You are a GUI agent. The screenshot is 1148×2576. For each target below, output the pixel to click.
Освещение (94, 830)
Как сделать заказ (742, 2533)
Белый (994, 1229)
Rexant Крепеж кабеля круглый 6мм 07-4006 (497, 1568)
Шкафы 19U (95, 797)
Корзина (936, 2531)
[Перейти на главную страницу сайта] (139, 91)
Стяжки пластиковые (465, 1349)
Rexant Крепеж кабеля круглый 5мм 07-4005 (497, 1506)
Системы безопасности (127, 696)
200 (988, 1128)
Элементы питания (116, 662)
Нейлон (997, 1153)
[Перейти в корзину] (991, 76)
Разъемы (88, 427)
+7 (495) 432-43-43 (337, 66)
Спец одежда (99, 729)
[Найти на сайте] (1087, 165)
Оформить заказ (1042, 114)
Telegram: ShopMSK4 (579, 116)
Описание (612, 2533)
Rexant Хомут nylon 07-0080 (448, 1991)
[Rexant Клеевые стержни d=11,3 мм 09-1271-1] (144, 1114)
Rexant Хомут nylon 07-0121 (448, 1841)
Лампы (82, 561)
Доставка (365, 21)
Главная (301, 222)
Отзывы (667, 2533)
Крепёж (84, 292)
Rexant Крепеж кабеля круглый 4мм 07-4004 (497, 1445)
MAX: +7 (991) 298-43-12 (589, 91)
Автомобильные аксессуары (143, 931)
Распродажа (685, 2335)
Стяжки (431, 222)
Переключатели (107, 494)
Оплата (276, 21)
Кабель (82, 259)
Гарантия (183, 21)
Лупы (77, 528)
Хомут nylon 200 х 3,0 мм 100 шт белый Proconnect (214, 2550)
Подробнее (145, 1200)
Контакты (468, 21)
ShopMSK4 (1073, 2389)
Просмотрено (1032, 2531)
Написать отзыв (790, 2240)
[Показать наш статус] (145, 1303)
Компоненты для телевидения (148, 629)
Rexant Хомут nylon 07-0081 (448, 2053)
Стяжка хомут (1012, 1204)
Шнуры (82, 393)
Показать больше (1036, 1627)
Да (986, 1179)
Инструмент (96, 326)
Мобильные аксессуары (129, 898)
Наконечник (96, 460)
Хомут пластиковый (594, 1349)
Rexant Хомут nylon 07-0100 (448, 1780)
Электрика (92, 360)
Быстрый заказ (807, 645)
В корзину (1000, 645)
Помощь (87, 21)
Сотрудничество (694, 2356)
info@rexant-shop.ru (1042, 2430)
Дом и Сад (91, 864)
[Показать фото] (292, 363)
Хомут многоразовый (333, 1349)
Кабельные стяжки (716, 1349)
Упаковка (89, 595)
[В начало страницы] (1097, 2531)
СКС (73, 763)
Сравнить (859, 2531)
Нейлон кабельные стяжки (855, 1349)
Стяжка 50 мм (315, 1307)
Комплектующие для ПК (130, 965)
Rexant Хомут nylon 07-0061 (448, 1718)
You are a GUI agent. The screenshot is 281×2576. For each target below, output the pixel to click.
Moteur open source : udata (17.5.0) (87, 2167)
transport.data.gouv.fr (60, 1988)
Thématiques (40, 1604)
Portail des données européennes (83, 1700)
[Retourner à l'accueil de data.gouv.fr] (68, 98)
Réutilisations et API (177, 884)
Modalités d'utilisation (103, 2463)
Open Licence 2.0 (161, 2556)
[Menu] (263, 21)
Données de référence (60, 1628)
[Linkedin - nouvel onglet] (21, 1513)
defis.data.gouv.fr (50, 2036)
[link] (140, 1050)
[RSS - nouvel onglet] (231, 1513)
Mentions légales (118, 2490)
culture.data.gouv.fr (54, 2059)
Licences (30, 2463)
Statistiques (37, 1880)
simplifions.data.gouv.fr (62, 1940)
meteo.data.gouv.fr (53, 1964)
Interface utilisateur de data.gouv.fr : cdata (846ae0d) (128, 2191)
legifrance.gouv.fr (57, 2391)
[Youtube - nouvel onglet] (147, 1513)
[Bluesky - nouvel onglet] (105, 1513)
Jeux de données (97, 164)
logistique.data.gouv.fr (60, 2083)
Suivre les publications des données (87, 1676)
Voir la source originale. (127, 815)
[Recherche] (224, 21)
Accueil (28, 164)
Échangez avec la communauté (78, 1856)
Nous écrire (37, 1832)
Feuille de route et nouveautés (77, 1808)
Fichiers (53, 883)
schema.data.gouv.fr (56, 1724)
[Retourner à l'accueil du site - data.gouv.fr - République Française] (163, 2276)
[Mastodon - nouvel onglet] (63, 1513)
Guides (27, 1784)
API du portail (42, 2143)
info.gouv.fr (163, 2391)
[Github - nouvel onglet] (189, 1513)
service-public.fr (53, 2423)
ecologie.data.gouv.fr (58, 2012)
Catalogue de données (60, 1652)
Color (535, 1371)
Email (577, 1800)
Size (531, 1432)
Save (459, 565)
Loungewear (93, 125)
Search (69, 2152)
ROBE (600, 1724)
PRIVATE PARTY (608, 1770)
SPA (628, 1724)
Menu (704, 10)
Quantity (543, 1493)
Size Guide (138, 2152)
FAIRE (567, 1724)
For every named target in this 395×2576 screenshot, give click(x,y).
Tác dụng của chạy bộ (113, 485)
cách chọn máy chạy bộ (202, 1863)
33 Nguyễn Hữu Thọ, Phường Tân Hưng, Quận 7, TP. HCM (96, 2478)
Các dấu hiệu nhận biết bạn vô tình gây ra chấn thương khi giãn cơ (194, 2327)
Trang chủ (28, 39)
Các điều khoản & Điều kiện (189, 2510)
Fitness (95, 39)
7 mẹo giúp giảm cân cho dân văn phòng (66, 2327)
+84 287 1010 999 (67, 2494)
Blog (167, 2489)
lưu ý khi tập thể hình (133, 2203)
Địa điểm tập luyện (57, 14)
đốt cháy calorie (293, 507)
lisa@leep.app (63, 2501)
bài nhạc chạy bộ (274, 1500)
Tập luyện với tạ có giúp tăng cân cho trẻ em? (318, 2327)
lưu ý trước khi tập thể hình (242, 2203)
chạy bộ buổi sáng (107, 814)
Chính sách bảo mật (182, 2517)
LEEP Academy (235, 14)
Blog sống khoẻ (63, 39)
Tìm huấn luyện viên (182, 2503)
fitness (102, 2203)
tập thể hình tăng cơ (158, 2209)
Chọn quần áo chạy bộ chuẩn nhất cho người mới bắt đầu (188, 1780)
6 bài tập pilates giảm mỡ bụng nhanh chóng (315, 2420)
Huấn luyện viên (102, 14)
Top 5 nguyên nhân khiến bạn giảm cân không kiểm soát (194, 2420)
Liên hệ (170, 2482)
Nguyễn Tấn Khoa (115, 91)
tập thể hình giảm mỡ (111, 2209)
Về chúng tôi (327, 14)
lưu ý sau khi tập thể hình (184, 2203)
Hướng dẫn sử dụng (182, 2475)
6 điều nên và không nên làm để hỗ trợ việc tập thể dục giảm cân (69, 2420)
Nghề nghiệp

──────

# EXERCISE INSTRUCTIONS
Your task is to write out, exactly, the line that holds "đốt cháy calorie (293, 507)" and every line after it until the records end.

# OUTPUT FOR THIS EXERCISE
đốt cháy calorie (293, 507)
lisa@leep.app (63, 2501)
bài nhạc chạy bộ (274, 1500)
Tập luyện với tạ có giúp tăng cân cho trẻ em? (318, 2327)
lưu ý trước khi tập thể hình (242, 2203)
chạy bộ buổi sáng (107, 814)
Chính sách bảo mật (182, 2517)
LEEP Academy (235, 14)
Blog sống khoẻ (63, 39)
Tìm huấn luyện viên (182, 2503)
fitness (102, 2203)
tập thể hình tăng cơ (158, 2209)
Chọn quần áo chạy bộ chuẩn nhất cho người mới bắt đầu (188, 1780)
6 bài tập pilates giảm mỡ bụng nhanh chóng (315, 2420)
Huấn luyện viên (102, 14)
Top 5 nguyên nhân khiến bạn giảm cân không kiểm soát (194, 2420)
Liên hệ (170, 2482)
Nguyễn Tấn Khoa (115, 91)
tập thể hình giảm mỡ (111, 2209)
Về chúng tôi (327, 14)
lưu ý sau khi tập thể hình (184, 2203)
Hướng dẫn sử dụng (182, 2475)
6 điều nên và không nên làm để hỗ trợ việc tập thể dục giảm cân (69, 2420)
Nghề nghiệp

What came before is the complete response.